Sebagian penduduk Kajor, Imogiri akan memisahkan sekam dengan padi. Sekam yang digiling tidak terlalu halus bisa menghasilkan dedak yang cocok untuk pakan ternak. Sedangkan simbah, ia tak punya ternak selain dua sapi. Namun, ia tahu, ia mempunyai empat orang anak yang lebih membutuhkan makan daripada sapi-sapinya.
Dapur simbah terus mengepul. Selain suara lesung, asap tipis menembus renggang-renggang dari gedek yang mulai lapuk menua itu. Tak tahu simbah bahwa yang ia masak kelak bernama kontol kejepit. Tahunya, itu adalah produk makanan “cepat saji” yang nikmat, manis, dan cocok untuk dimakan setelah anak simbah yang paling tua—bapakku—pulang berjualan bambu di dekat Pasar Imogiri.
Yang aku tahu, kontol kejepit digunakan oleh para pedagang pasar untuk menarik pembeli. Entah lebih dulu penggunaan nama adrem atau tolpit di masyarakat. Yang jelas, makanan ini merupakan produk sederhana buatan masyarakat Bantul sebagai daya tahan mereka guna mencicipi sebuah kudapan yang lezat dan mengenyangkan, tapi murah.
Satu lagi makanan yang dianggap namanya aneh adalah mie pentil. Kawanku ketika kuliah kutawari mie pentil malah tertawa terbahak-bahak. Katanya, pentil itu bulat, bukan berbentuk seperti mie. Padahal, pentil di sini diambil dari tekstur kenyal yang mirip seperti karet pentil—bukan pentil dalam artian puting payudara.
Di Pasar Imogiri, beberapa blok dari tempat simbah berjualan sayur, ada yang jualan mie tersebut. Rasanya gurih—dan gurih adalah anomali di tengah masakan khas Jogja yang kebanyakan adalah manis. Mie pentil terbuat dari tepung tapioka yang diadon secara taktis nan dramatis. Kenapa taktis?
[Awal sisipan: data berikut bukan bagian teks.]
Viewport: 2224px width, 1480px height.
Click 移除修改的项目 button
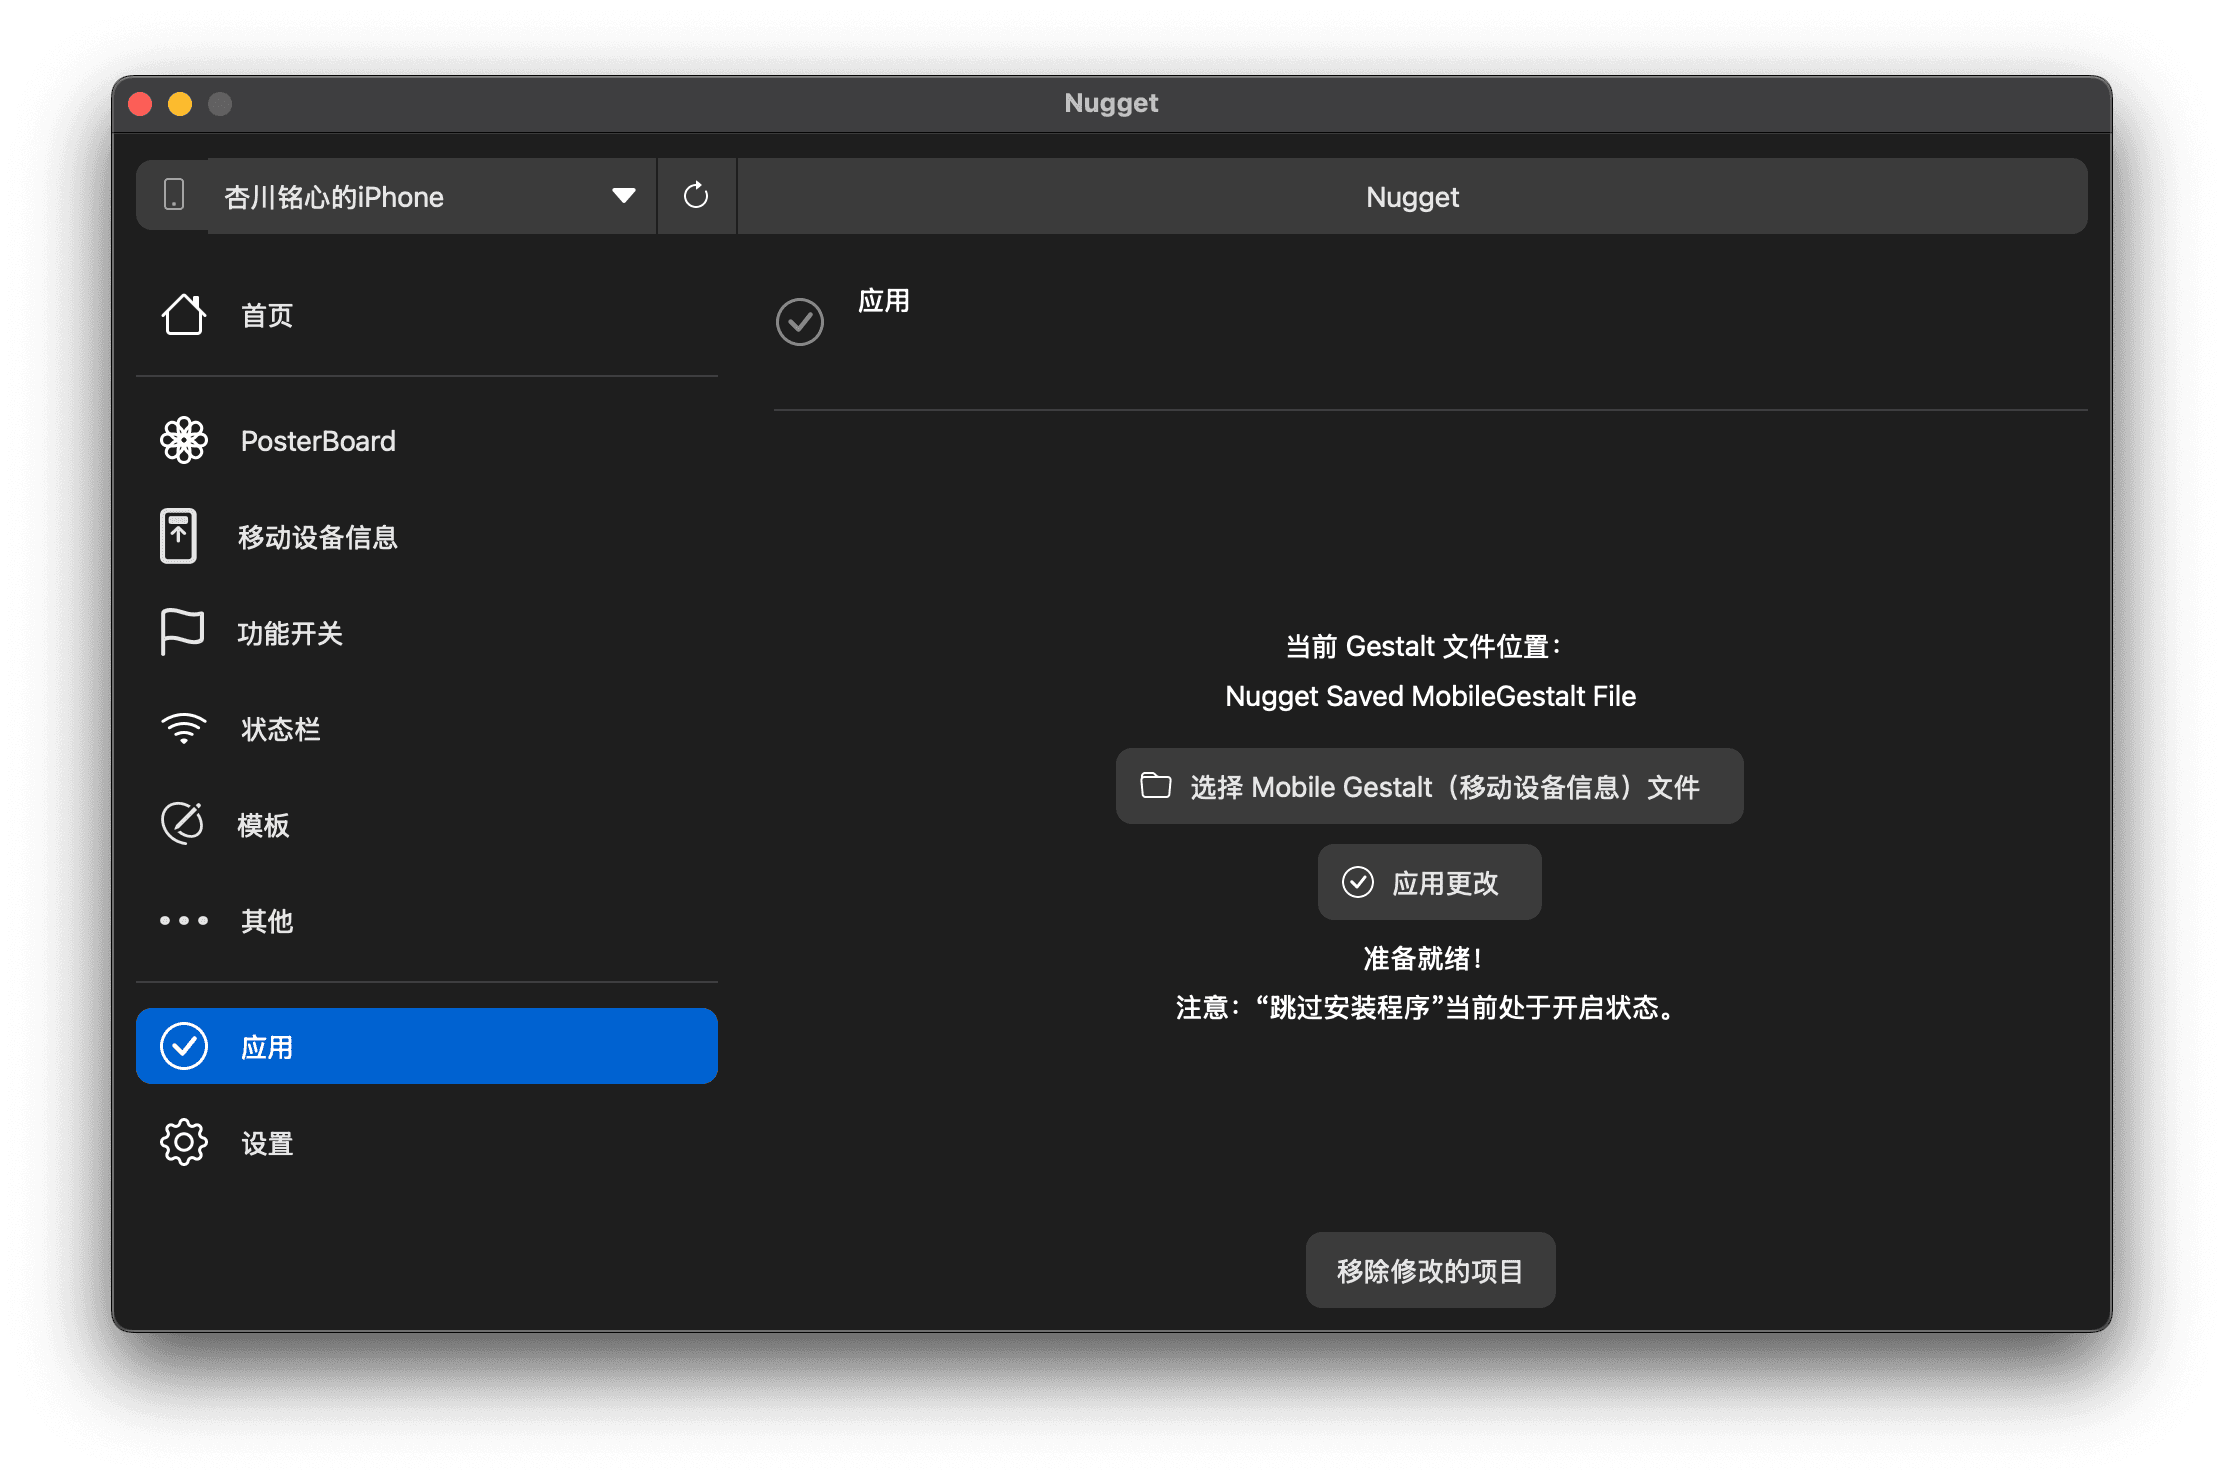pos(1429,1270)
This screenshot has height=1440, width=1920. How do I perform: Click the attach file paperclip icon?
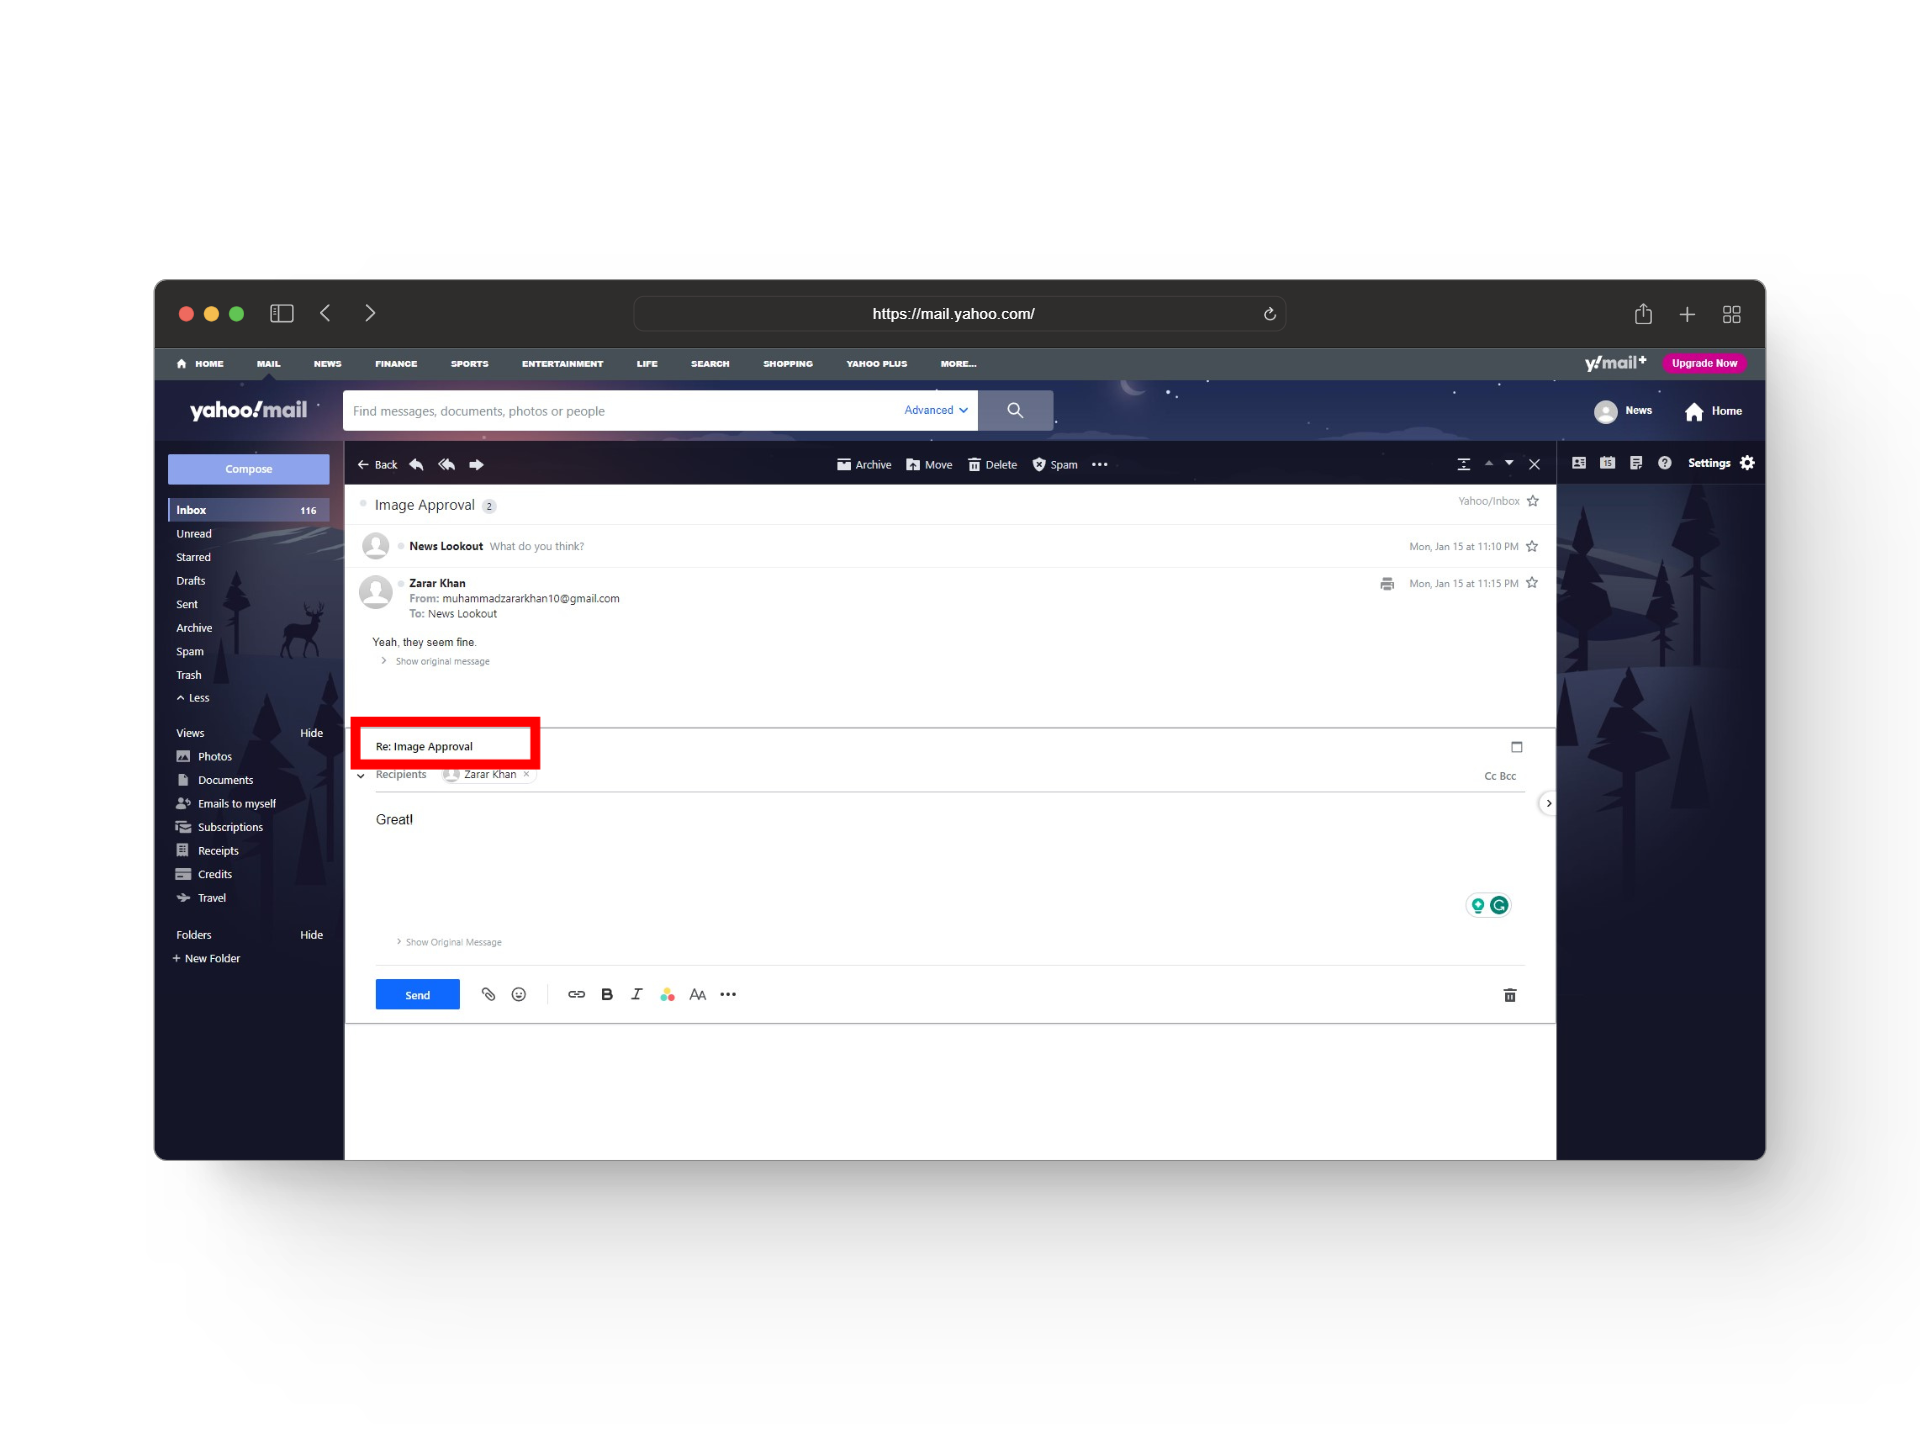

Karena proses inilah yang menentukan tekstur. Kenapa dramatis? Seharusnya, makanan sederhana ini bisa jadi semacam alat perlawanan.
Masyarakat Yogyakarta masih mempertahankan makanan sederhana dan murah seharusnya menjadi alarm bagi para penguasa. Ya, penguasa yang makin ugal-ugalan memperbolehkan izin pembangunan hotel dan mal, penguasa yang sibuk menghabiskan Dana Istimewa (Danais) dari pemerintah pusat, tapi tutup mata dengan kesejahteraan rakyatnya yang minus.
Mie pentil dan kontol kejepit seakan menertawakan Jogja yang terus mengadakan pesta dan kirab atas dasar istimewa dan kebudayaan yang menyerap 80% Danais. Ya, 80% harus terserap kalau tidak mau Danais tahun depan berkurang. Masalahnya, penyerapan dana sampai 80% itu harusnya tidak asal-asalan. Namun, dalam UU No. 13 Tahun 2012 Bab IV tentang Kewenangan, pada Pasal 7 (3) dijelaskan bahwa penyelenggaraan kewenangan itu harus didasarkan pada nilai-nilai kearifan lokal dan keberpihakan kepada rakyat. Sayang, sejauh mata memandang, masyarakat Yogyakarta masih terpaku pada makanan murah karena itu yang bisa mereka raih dengan UMR istimewa.
Tiap menyempatkan diri makan mie pentil yang dibumbui oleh ulekan cabai yang tidak rata, yang tercecap bukan hanya rasa gurih dan pedas, tapi juga rasa ketidakadilan. Kesenjangan terlihat jelas di Jogja, sedangkan mie pentil adalah pembatasnya yang membuat semua nampak jelas.
Aku sering menemani ibu ke pasar—entah ke Pasar Pleret, Pasar Giwangan, Pasar Imogiri, atau Pasar Legi Kotagede. Di sana, aku banyak berjumpa dengan makanan-makanan bernama sensitif dan tabu itu. Di parkiran, di dalam pasar yang sering menguar bau-bau yang khas atau di pelataran dekat penjual ayam warna-warni, aku mengunyah kontol dan pentil dengan lahap.
Tiap kunyahan, aku menemukan almarhum simbah dan bapak di sana. Walau rasanya kadang berbeda, kehalusan yang sama karena sudah digiling oleh tenaga mesin, tak ada keringat yang jatuh dalam adonan, dan harganya sudah melonjak tajam, kontol kejepit dan mie pentil akan selalu menempati ruang-ruang khusus dalam lidahku.